The press has been very kind to the City of Pittsburgh recently, and rightly so. The Brookings Institute heralded Pittsburgh as one of only three cities nationally to fully recover from the recession, the Economist Intelligence Unit ranked the city as the most liveable in the nation, and U-Haul even rated Pittsburgh as the top growth city in 2012 as measured by the number of one-way U-Haul trips into the city. While these achievements and accolades are impressive, even more impressive is that the city accomplished these feats with one of America’s most troubled mayors, whose antics have included drunken partying, use of Homeland Security vehicles to attend concerts, and ultimately a federal investigation into city financials that already netted the Chief of Police with conspiracy to steal from the city and failure to file tax return convictions.

With the embattled mayor’s term expiring, the city officially elected City Councilman Bill Peduto to replace him. While the new mayor will not take over the position until January, Pittsburgh urbanists have much to be excited about in the mayor-elect. His priorities read like a laundry list of urbanist dreams: a subway connecting downtown and the city’s cultural district, a new city Bureau of Special Projects that will undertake transformational initiatives in city neighborhoods, and complete street renovations in key corridors downtown. Most telling for the mayor-elect, however, has been his focus on improving development patterns.

Demanding Better Development

Almono_Site

Image from Almono.org

Even before taking office, Peduto has challenged some of the largest developers in the city to ensure quality urban development. Three massive redevelopment projects are close to breaking ground: a massive brownfield redevelopment named Almono, the construction of a new urban neighborhood on the site of the Pittsburgh Penguins’ former Civic Arena, and a mixed-use riverfront development in the city’s Strip District.

While the Almono project (named for the city’s three rivers—Allegheny, Monongahela, and Ohio), already aimed to be a large, mixed-use, urban infill project, the mayor-elect challenged the non-profit developers to improve the development by more thoroughly addressing water-quality issues, a major problem in the heavily urbanized city. The mayor-elect’s solution? Invest in a series of canals throughout the development that would not only hold storm water before releasing it into the area’s rivers, but also improve the aesthetics of the proposed community.

At the Civic Arena site, Peduto directly challenged the developers when they asked for additional tax incentives and investments from the city. Rather than offering up no-strings-attached funding, Peduto demanded that infrastructure money be invested in better connections to nearby struggling and largely African American neighborhoods. Through this effort, Peduto is making good on long-overdue promises to these communities, particularly the Hill District and Uptown, two places promised large returns when urban renewal initiatives first demolished large swaths of the neighborhoods for construction of the Civic Arena.

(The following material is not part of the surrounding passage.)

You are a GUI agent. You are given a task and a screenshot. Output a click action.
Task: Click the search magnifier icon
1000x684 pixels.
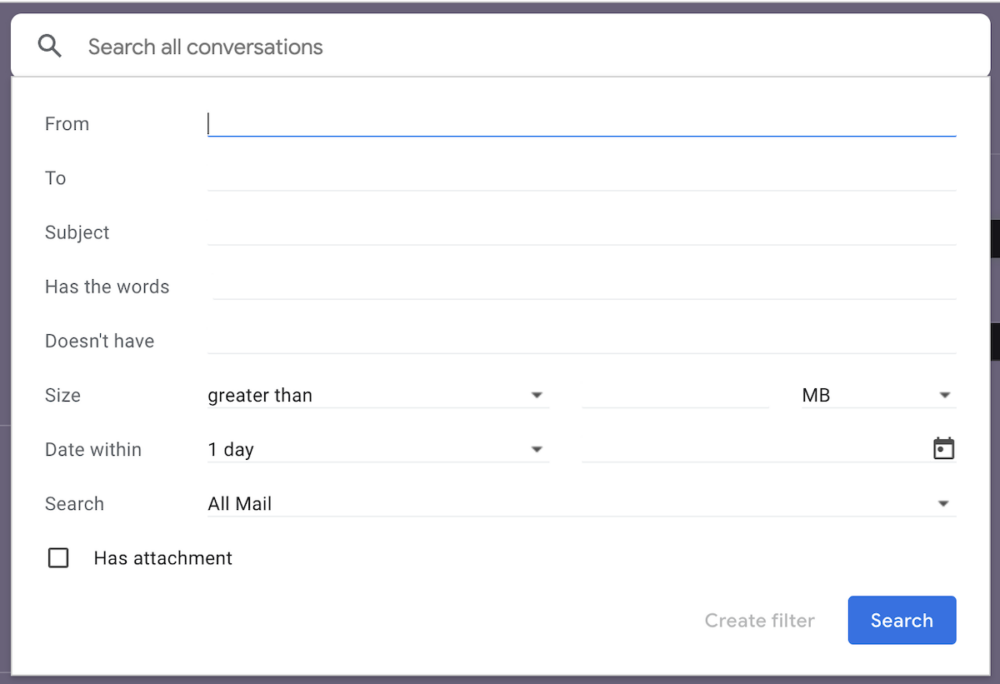point(49,45)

Image courtesy of pittsburghpa.gov

Image courtesy of pittsburghpa.gov

Finally, the mayor-elect’s last foray into development initiatives has been in the city’s historic Strip District—a wild cluster of butchers, grocers, and neighborhood markets reminiscent of turn-of-the-century market districts. The longest building in the area is the Produce Terminal, a historic structure that once housed numerous wholesale fruit and vegetable distributors. The massive rail yard that once fed the Produce Terminal, however, has largely been paved over, and developer Buncher Company bought the site for a mixed-use development. Urban design critiques notwithstanding—and there are many—the major source of citizen complaints with the project has been Buncher’s proposal to demolish a third of the historic Produce Terminal and rehabilitate the remainder for better access between the new development and the shops of the Strip District. As mayor-elect, Peduto is seeking to disassociate the Produce Terminal from the larger development, thereby saving the building from partial demolition.

A Brighter Future for the Steel City?

With the election of Councilman Peduto, the Steel City has made a choice for a more progressive mayor who is willing to fight for better development. Whether the mayor will be successful in altering development patterns, and to what extent he will be able to accomplish his other priorities is unclear, but for now, urbanists have reason to celebrate in Pittsburgh.